1.3 Evaluation on the group project as a whole
  • Situation: Right from the start, our group contained a lot of different skill sets and this showed during our project. Some were better at writing code, while some had more experience in working with Scrum or other benefitial traits. The cohesion was always quite high in my opinion, and there was never any conflict in the group. Early on, we made it clear what we expect from eachother in terms of workload (i.e not scheduling project work on weekends or after 5pm), punctuality, etc, which helped us work more effectively and better as a group.

  • Task: For the duration of the entire project, the workload of all members shifted depending on what stage the project was in. Despite this, some ended up doing a lot more coding than some others, but everyone still partook in presentations and communication along with participating on writing the paper. While everyone did get a little bit of experience in all areas, the workload could have been changed to avoid this. However we wanted to avoid a set schedule with responsibilities in order to not have a member doing something they would rather not do. An unmotivated member working on a task just because it has been assigned to them is not always optimal, in our case we instead focused on everyone doing what they wanted to do based on the current workload at the time.

  • Activities: Our application of Scrum consisted of daily online standups, which we had mostly every weekday for the minor unless something else was said. We still had physical standup meetings on days where we were all gathering to work at campus. These 'working days' on campus became quite central in our work, and 2-3 days every week was spent on campus.
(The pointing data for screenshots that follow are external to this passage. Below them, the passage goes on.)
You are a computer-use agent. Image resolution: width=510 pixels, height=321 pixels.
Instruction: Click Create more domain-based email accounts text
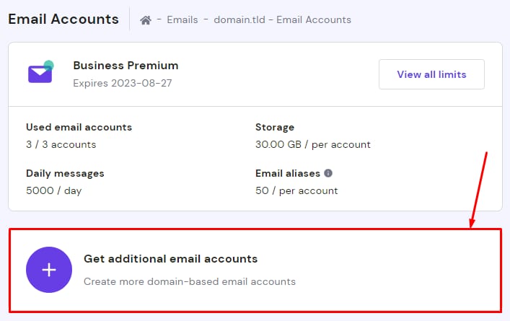[190, 281]
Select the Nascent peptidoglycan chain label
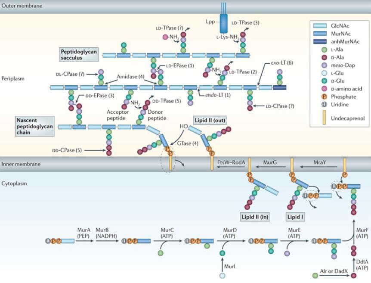 (34, 125)
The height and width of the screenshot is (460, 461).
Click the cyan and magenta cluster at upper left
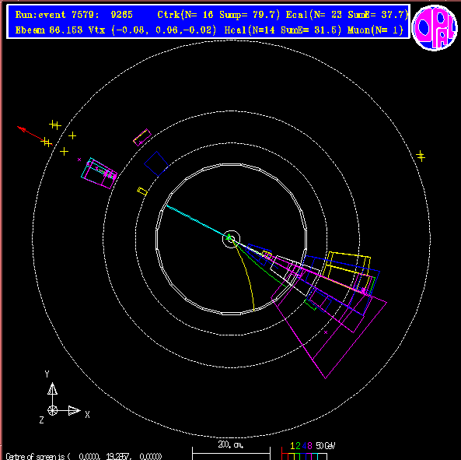click(x=99, y=174)
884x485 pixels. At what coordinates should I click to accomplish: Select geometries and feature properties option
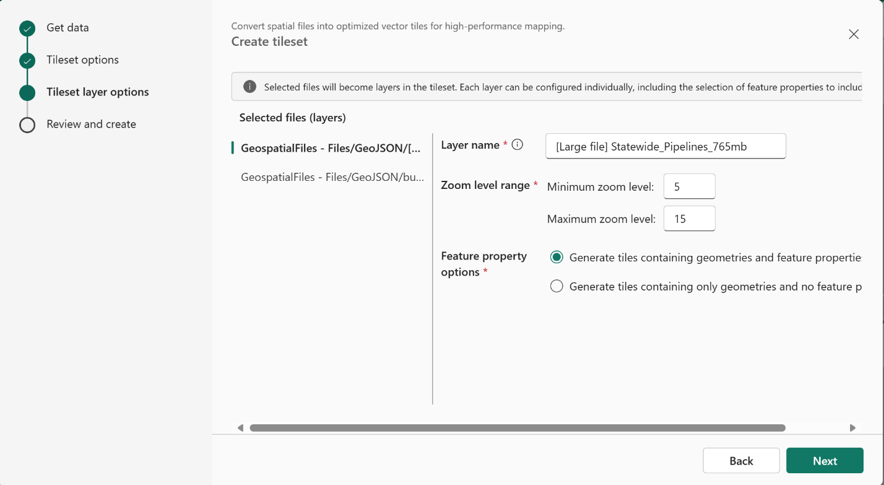click(x=557, y=257)
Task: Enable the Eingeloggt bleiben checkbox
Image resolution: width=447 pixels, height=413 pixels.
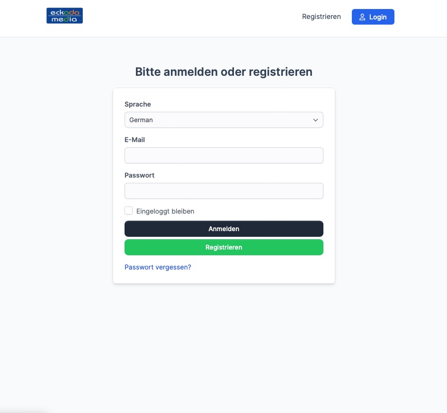Action: tap(129, 211)
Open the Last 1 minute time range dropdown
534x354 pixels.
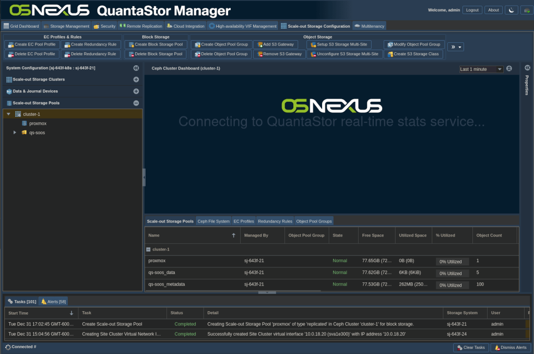[481, 69]
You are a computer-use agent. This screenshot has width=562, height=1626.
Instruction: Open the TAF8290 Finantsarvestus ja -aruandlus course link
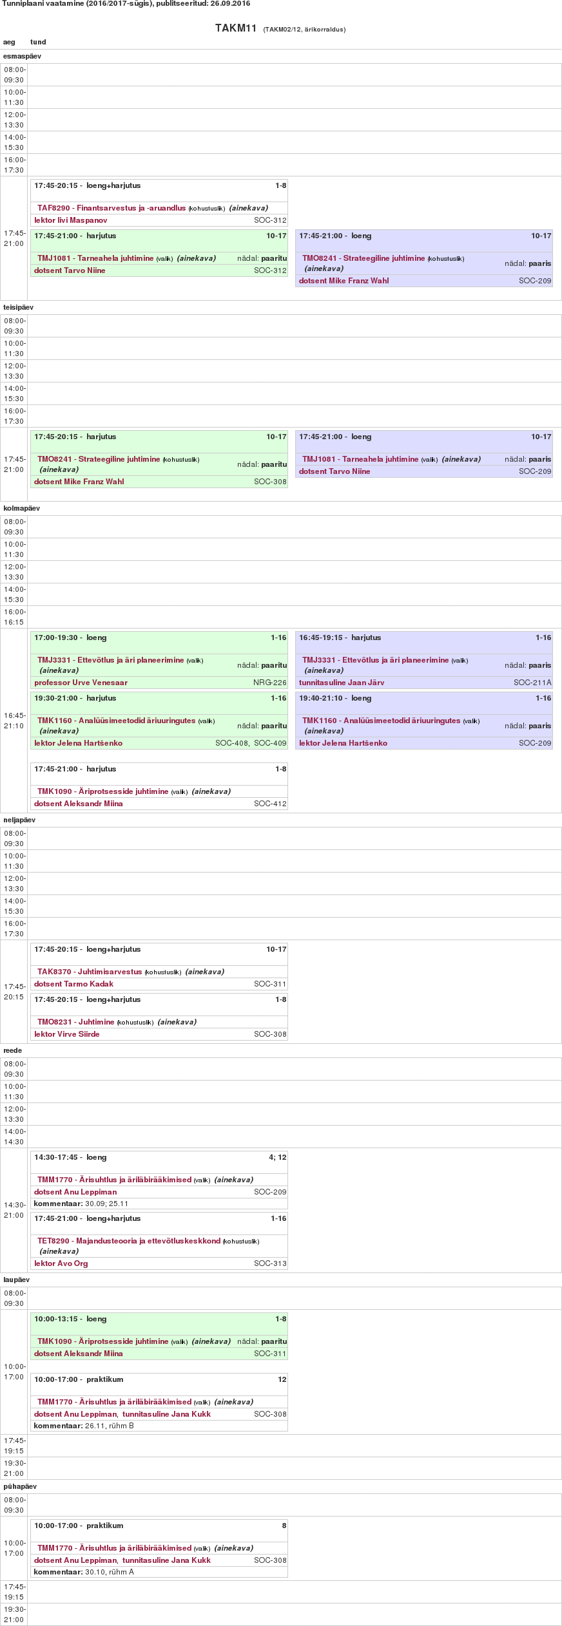pos(111,208)
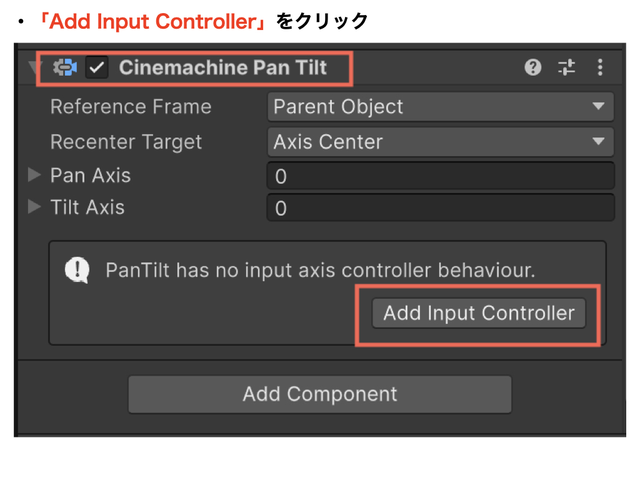Screen dimensions: 640x480
Task: Click the Pan Axis value field
Action: pyautogui.click(x=440, y=176)
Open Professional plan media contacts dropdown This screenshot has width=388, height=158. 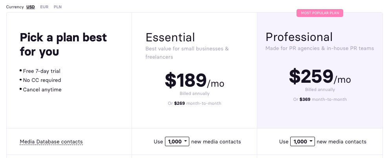pyautogui.click(x=302, y=141)
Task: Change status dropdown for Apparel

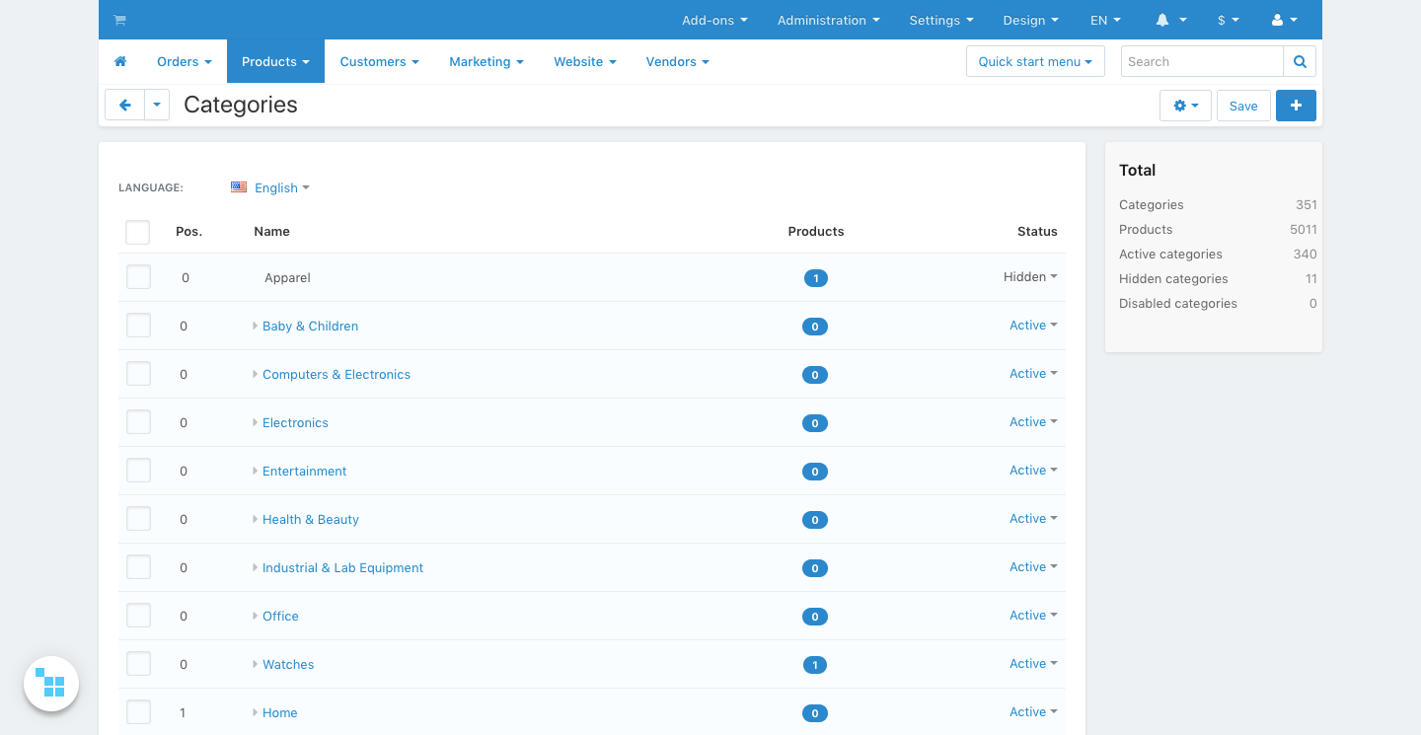Action: click(1030, 277)
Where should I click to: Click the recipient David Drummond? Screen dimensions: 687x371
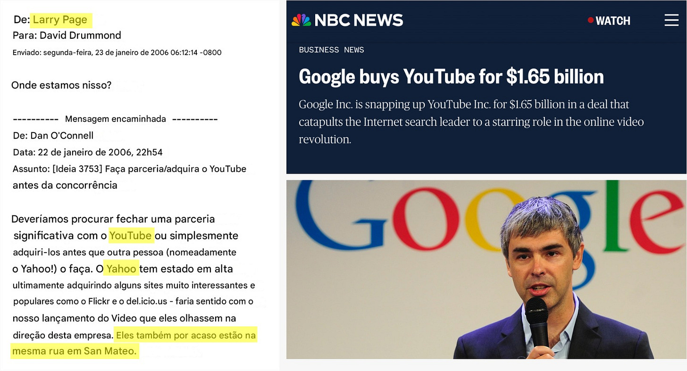pos(80,35)
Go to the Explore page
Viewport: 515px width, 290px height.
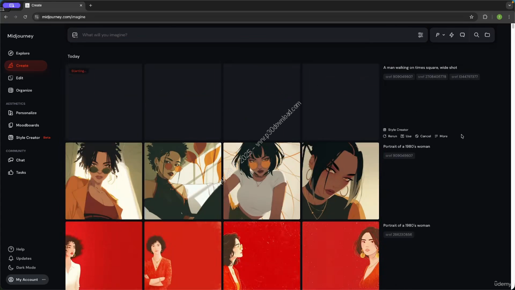tap(23, 53)
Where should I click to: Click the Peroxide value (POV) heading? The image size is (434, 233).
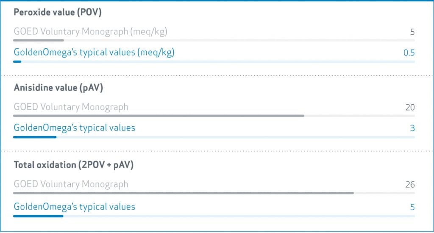click(x=58, y=12)
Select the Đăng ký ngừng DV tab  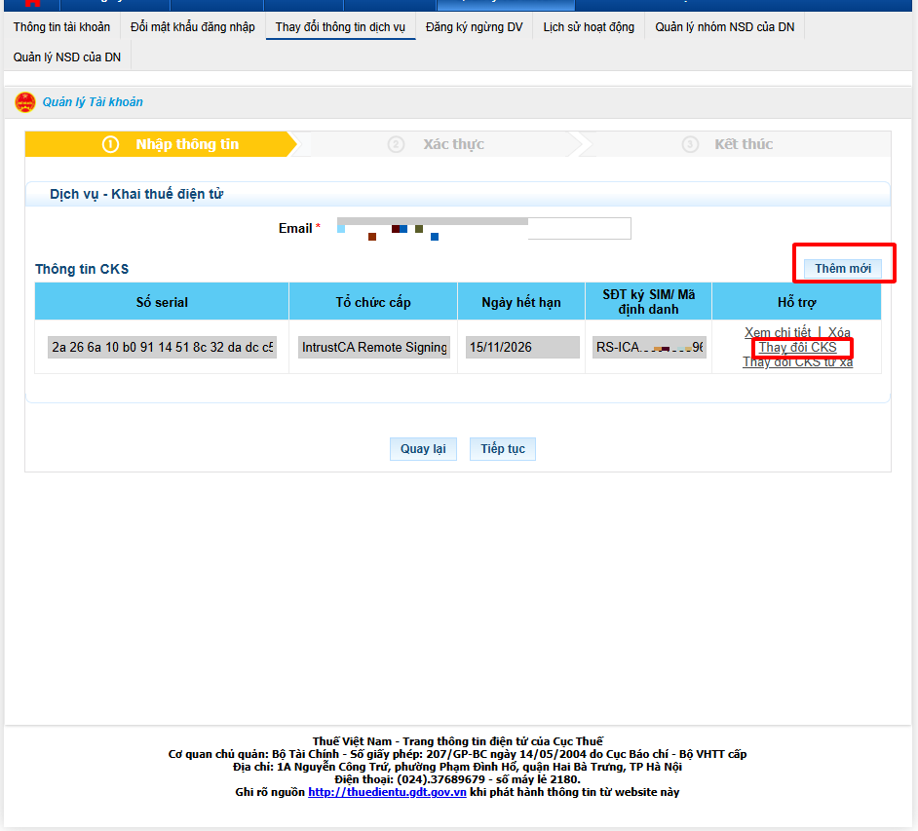tap(474, 26)
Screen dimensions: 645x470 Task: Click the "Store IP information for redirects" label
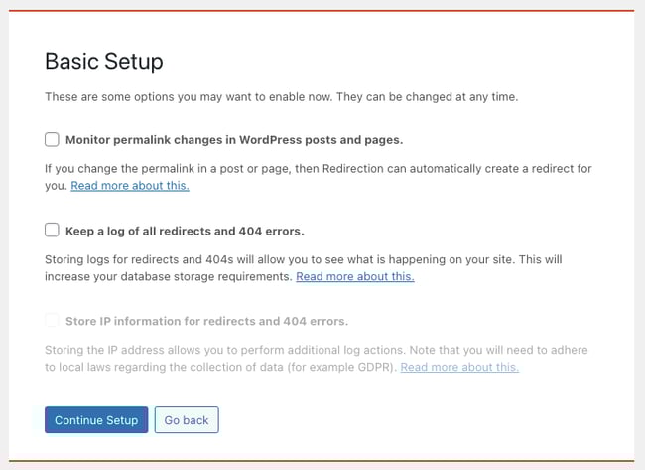click(x=206, y=321)
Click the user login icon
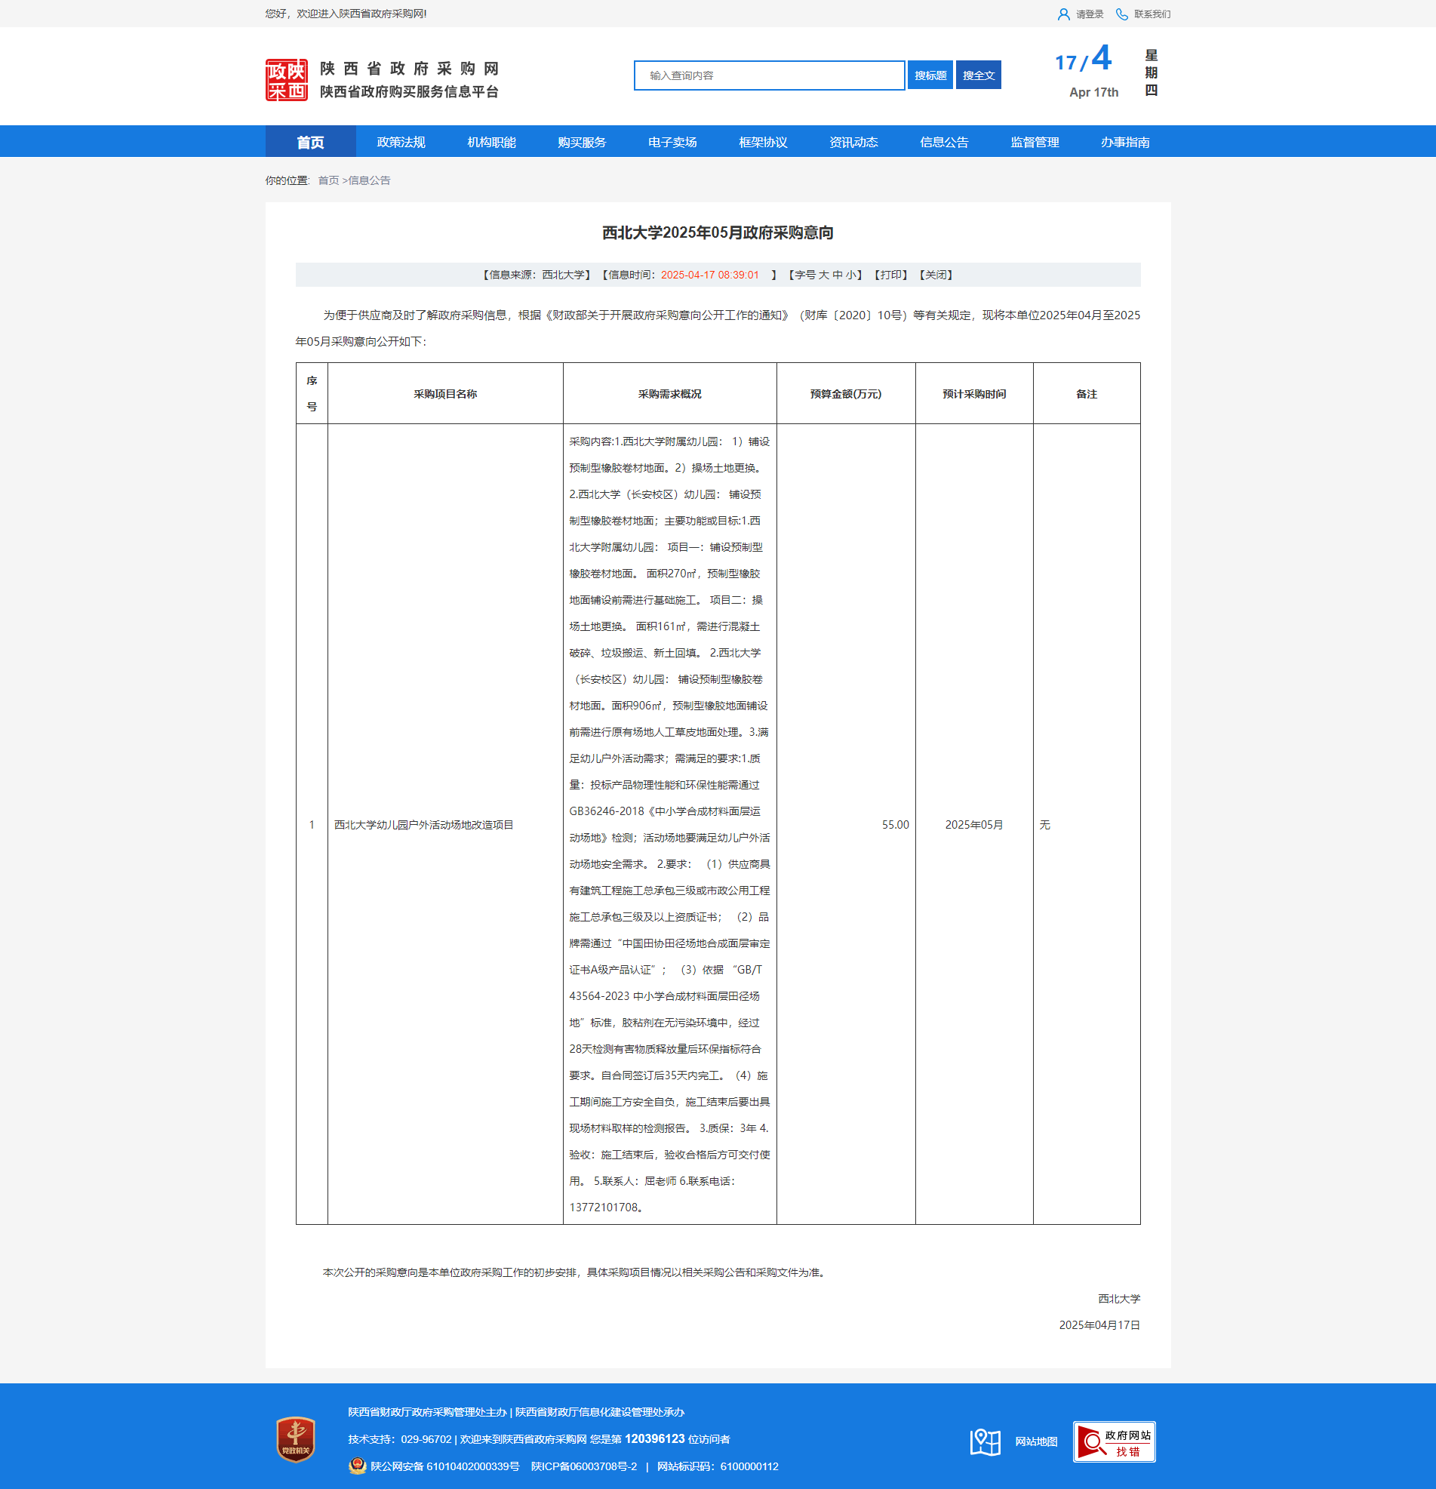 click(x=1063, y=14)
  • Results: I, and I belive all other group members, are happy with the results we achieved. Not only are we happy with the algoithm, which gives great results as far as we can see, we also achieved the results working in a sustainable and reasonable pace with little conflict or unnecessary stress. My knowledge about statistics has also increased after taking this minor.

  • Reflection: I'm sure none of our group members are finishing this minor without having learned something. The distribution of workload in retrospect was, according to me, a very good way to make sure noone is understimulated or has too much to do. While it took a few weeks to get this running smoothly, mostly due to all members getting to know eachother and their skill sets, it ended up being very benefitial for us. If I were to do this project again, I would happily work with the same group in the same manner as we did. The working days on campus was, according to me, a big factor in our projects success and helped us work better together and make social connections.

2. Research Project

In this chapter I go over the work which relates to the research we did, and how we performed it. It contains information about the results & early stages of our research paper and information about how Scrum was applied to this project, as well as how we planned the project.

2.1 Task Definition

My contribution: I gave feedback and discussed with the group members (David & Maria, who had created the initial draft) about which research questions we should keep, and which questions we should move forward with. Here is a link to a very early draft of our paper with the questions still in there, this was used for reference later on in the project. https://drive.google.com/file/d/1tm8MRCr17ix6i32tT9nXcVKYS6k9HhKh/view?usp=sharing

I was mostly working on our datasets when our first drafts of the research paper was created, so as soon as I finished work on the dataset I helped out with the questions. Below are some examples of my questions that made it, and those that did not (along with our reasoning):

  • How can we detect multiple voices from audio data?
    This question was central in the project, since the context for our project consists of defining when conversation is happening. Detecting multiple voices makes the difference between a monologue and an actual conversation and is very important for the end result. The solution to this question came to be a separate model which uses MFCC data to try and compare speech from different speakers, to identify whether a speaker is the same or different.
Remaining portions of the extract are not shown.